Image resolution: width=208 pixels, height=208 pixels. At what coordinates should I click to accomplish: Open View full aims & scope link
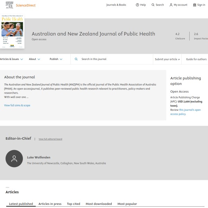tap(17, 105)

--

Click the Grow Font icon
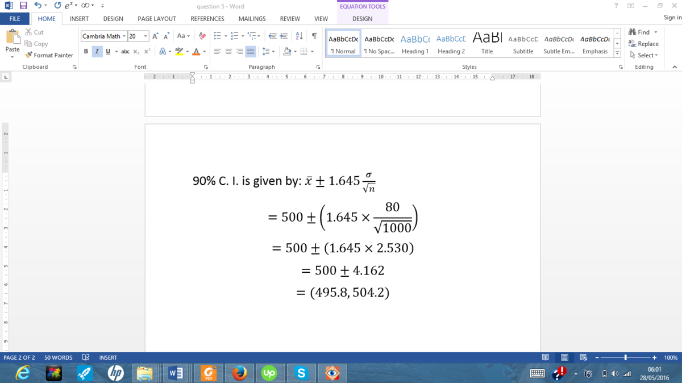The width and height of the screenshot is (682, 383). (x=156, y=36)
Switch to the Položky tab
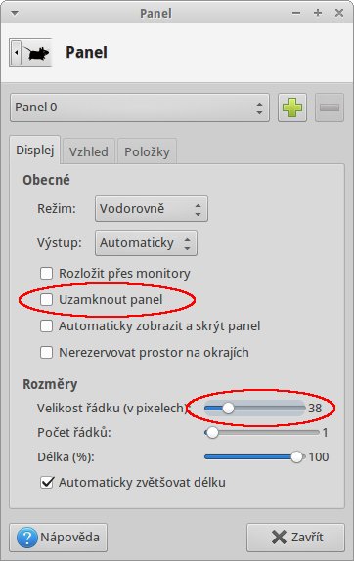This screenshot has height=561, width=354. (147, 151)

### WRITTEN INSTRUCTION
Please render the material as a numbered list, starting with the line that contains "Click the Grow Font icon" and going on through the line that contains "This screenshot has", with blank lines dropped and the pictures left out.

### OUTPUT
1. Click the Grow Font icon
2. The width and height of the screenshot is (682, 383). (x=156, y=36)
3. Switch to the Položky tab
4. This screenshot has height=561, width=354. (147, 151)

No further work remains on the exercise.